When I get a wild hair I make up a half-dozen 'match bundles' or 'match bindles'.

These are wooden matches, either strike anywhere or needing a striker. I include a great enough number of matches to keep the package from bending and breaking the wooden sticks. Usually four to six matches are about right. I include a strike if the matches require one. A striker can also be included for strike anywhere matches. Around this packet I wind a strip of wax paper to keep the tape from sticking to the matches, and to act as tinder.

I then seal this bundle between two pieces of industrial aluminum foil tape applied sticky side to sticky side. Before sealing the last section I squeeze out all the air. Once sealed I follow up with a plastic applicator that concentrated pressure and permanently bonds the adhesive. I follow with a pair of scissors to square up the edges and round the four corners.

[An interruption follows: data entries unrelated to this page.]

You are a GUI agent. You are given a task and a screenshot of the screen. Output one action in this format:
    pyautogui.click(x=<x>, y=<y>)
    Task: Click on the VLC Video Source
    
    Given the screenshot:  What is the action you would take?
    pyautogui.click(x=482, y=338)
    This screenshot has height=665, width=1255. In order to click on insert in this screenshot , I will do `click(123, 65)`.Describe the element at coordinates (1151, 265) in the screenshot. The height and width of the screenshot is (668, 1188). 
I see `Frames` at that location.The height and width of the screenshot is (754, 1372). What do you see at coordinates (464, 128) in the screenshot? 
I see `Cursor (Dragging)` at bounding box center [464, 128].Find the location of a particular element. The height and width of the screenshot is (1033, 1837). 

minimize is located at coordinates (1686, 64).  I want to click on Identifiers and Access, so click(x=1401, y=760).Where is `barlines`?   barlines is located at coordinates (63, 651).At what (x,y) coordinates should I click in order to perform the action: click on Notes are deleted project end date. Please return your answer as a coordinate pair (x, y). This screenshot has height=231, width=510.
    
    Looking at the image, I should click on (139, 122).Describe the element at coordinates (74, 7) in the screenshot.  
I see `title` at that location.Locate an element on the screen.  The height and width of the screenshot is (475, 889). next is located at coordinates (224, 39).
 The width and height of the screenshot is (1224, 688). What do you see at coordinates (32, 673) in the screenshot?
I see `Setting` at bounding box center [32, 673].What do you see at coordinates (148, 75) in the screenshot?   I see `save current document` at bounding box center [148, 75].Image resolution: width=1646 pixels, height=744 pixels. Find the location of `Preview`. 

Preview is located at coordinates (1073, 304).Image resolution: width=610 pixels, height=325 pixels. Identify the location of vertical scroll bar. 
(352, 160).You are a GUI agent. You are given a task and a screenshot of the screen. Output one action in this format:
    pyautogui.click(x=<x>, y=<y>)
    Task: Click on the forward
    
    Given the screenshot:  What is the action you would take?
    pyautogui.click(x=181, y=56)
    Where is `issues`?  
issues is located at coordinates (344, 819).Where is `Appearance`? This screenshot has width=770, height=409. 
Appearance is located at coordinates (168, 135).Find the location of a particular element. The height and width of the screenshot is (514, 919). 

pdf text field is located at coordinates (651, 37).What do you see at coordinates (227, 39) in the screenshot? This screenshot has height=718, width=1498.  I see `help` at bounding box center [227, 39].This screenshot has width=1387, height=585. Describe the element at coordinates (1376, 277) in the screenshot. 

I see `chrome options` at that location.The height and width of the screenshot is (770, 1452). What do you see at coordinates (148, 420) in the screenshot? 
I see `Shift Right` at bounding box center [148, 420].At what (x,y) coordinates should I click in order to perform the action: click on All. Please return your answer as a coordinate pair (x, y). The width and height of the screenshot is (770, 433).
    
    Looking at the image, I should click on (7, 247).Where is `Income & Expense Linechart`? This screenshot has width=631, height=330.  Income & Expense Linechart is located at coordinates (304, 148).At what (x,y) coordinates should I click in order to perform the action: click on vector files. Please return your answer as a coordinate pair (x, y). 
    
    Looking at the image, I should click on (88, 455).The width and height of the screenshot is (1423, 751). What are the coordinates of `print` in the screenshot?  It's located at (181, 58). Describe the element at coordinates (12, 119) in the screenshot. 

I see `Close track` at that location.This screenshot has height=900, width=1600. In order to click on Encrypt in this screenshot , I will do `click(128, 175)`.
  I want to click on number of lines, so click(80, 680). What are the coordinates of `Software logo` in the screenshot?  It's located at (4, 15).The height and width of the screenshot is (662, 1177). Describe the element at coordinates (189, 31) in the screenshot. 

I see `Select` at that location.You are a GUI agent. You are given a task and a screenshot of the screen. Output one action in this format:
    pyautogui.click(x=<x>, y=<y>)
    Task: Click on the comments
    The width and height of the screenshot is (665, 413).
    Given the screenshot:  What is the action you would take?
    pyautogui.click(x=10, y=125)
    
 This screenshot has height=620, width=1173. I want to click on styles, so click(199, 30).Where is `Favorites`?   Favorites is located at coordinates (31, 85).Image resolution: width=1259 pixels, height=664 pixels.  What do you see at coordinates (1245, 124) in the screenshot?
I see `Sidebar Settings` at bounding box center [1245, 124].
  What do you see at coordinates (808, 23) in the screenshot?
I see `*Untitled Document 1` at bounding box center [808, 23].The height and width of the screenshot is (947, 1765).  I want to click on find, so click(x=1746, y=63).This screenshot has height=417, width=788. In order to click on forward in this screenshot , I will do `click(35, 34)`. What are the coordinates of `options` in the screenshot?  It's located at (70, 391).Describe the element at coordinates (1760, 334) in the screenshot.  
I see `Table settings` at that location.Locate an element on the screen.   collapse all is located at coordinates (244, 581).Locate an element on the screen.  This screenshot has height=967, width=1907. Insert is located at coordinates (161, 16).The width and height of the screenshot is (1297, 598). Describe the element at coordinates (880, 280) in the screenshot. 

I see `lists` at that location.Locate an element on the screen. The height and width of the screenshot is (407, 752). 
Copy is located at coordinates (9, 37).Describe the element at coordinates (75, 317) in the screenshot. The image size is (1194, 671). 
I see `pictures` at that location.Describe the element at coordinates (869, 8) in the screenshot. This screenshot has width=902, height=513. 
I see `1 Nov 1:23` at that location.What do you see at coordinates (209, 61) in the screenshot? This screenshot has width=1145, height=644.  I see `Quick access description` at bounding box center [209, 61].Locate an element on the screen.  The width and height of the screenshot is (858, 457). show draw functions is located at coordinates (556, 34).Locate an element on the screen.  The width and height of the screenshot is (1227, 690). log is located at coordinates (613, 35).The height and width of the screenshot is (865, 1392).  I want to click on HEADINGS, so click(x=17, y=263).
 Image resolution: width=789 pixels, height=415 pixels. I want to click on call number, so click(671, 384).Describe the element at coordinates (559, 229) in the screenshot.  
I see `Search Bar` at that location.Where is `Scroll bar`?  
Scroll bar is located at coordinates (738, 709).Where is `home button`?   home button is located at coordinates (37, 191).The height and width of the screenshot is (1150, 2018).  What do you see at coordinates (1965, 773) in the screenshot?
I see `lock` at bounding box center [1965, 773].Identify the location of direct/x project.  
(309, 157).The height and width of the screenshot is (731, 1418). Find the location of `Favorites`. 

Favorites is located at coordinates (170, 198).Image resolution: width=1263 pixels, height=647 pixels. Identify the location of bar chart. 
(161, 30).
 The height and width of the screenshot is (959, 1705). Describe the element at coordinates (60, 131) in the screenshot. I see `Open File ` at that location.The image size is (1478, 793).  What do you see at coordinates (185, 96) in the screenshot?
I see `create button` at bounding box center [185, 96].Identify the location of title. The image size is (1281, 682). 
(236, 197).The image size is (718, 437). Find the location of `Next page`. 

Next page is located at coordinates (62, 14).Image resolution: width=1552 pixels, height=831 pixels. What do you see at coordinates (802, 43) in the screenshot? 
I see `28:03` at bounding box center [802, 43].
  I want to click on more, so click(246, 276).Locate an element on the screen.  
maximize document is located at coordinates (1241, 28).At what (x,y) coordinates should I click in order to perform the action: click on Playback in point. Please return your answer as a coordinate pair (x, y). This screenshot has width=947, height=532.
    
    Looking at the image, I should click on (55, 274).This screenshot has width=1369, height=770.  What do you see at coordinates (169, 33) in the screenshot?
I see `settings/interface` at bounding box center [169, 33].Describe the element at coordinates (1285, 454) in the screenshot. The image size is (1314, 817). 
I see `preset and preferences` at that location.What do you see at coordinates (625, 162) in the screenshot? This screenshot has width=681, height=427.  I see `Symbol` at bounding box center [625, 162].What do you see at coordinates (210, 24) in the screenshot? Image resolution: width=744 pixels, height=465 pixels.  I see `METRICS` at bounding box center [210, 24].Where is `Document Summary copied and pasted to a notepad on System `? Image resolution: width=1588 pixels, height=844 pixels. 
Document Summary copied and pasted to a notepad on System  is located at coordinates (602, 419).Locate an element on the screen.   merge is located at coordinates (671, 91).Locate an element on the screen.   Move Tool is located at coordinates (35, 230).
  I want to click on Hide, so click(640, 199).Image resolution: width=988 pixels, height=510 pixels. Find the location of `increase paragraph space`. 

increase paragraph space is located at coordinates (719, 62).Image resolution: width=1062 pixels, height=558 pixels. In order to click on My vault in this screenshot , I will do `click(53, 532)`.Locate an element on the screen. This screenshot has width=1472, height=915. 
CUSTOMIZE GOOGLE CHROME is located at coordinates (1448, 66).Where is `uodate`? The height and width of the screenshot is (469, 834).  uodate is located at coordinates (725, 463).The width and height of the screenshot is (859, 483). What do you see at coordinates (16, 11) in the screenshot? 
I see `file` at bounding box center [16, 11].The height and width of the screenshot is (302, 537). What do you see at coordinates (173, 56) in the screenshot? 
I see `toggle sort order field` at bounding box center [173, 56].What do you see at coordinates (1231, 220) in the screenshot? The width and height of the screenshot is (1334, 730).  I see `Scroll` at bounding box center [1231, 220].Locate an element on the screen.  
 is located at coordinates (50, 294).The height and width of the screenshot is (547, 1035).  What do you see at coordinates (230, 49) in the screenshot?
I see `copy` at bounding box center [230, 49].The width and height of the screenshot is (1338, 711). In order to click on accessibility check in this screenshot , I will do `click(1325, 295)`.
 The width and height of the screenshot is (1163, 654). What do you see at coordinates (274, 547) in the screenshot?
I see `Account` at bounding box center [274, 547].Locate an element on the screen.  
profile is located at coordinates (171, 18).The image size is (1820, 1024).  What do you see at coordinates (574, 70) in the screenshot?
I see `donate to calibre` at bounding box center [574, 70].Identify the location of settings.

The result is a airtight package that is quite small, typically about a quarter inch and just a touch longer than the matches contained. These can be tossed into jacket pockets, slid into seams and otherwise shoehorned in just about anywhere. I have dispersed so many I forget where they all are. I usually have one tucked, or loosely stitched, into the headband of whatever hat I am wearing.

The work boots I reserve for sloppy work has one slid in alongside the tongue. It has been there for over a decade. Dating back to when those boots were used for hiking. From experience I fully expect that if I pulled it out the bindle the matches would still work.

I like Bics. I like the mini-Bics even more simply because they are smaller and lighter. These match bundles are even smaller and lighter. If you wrap them tightly and seal them well they seem to last many years. I have tried ones I wrapped a dozen years ago and unless the foil was breached they were all good.

So, to answer the original question, matches are no IMHO completely obsolete. Match safes, those clunky hunks of brass or plastic, are pretty much obsolete. But sealing the matches into much smaller, expendable, packages of just a few matches makes sense to me.